Su diestra le ha dado la victoria,
su santo brazo. R/.
V/. El Señor da a conocer su salvación,
revela a las naciones su justicia.
Se acordó de su misericordia y su fidelidad
en favor de la casa de Israel. R/.
V/. Los confines de la tierra han contemplado
la salvación de nuestro Dios.
Aclama al Señor, tierra entera;
gritad, vitoread, tocad. R/.
Segunda lectura
Lectura de la
segunda carta del apóstol san Pablo a Timoteo (2,8-13):
Querido hermano:
Acuérdate de Jesucristo, resucitado de entre ¡os muertos, nacido del linaje de
David, según mi evangelio, por el que padezco hasta llevar cadenas, como un
malhechor; pero la palabra de Dios no está encadenada.

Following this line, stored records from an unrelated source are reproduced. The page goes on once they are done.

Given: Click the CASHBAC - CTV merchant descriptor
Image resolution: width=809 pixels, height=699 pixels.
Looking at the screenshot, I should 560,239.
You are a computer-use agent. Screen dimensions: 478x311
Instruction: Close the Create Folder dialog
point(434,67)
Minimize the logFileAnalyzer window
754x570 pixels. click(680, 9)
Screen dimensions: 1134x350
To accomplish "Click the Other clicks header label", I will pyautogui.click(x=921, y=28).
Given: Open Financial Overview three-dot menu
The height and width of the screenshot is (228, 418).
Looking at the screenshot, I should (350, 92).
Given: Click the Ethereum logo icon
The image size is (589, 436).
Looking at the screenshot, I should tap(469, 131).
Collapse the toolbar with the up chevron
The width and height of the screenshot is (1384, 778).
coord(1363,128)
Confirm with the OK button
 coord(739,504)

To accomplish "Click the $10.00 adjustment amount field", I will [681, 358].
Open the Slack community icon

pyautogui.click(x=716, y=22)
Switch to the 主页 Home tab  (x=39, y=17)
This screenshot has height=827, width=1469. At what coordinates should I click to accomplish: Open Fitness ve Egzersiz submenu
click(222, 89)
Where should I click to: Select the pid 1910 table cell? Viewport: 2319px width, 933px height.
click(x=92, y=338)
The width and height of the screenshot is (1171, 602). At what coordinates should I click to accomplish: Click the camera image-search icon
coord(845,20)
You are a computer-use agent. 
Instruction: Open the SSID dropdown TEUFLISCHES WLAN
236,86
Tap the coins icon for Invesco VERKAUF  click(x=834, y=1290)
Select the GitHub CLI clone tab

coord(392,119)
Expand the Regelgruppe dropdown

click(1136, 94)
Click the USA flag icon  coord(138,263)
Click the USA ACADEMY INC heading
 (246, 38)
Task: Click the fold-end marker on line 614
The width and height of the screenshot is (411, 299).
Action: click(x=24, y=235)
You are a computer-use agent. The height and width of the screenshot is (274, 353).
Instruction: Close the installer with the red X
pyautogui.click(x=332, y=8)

Por eso lo aguanto todo por los elegidos, para que ellos también alcancen la
salvación y la gloria eterna en Cristo Jesús.
Es palabra digna de crédito:
Pues si morimos con él, también viviremos con él;
si perseveramos, también reinaremos con él;
si lo negamos, también él nos negará.
Si somos infieles, él permanece fiel,
porque no puede negarse a sí mismo.
Palabra de Dios
¿Cristo,
marca registrada?
Cuando
uno ya
está convencido de Jesucristo, cuando lo ha encontrado de
verdad y en Él descubre todo lo necesario para ser feliz
—el sentido de la vida, la salvación, la paz, la ausencia de miedo, incluso
ante la muerte—, es imposible no hablar de Él.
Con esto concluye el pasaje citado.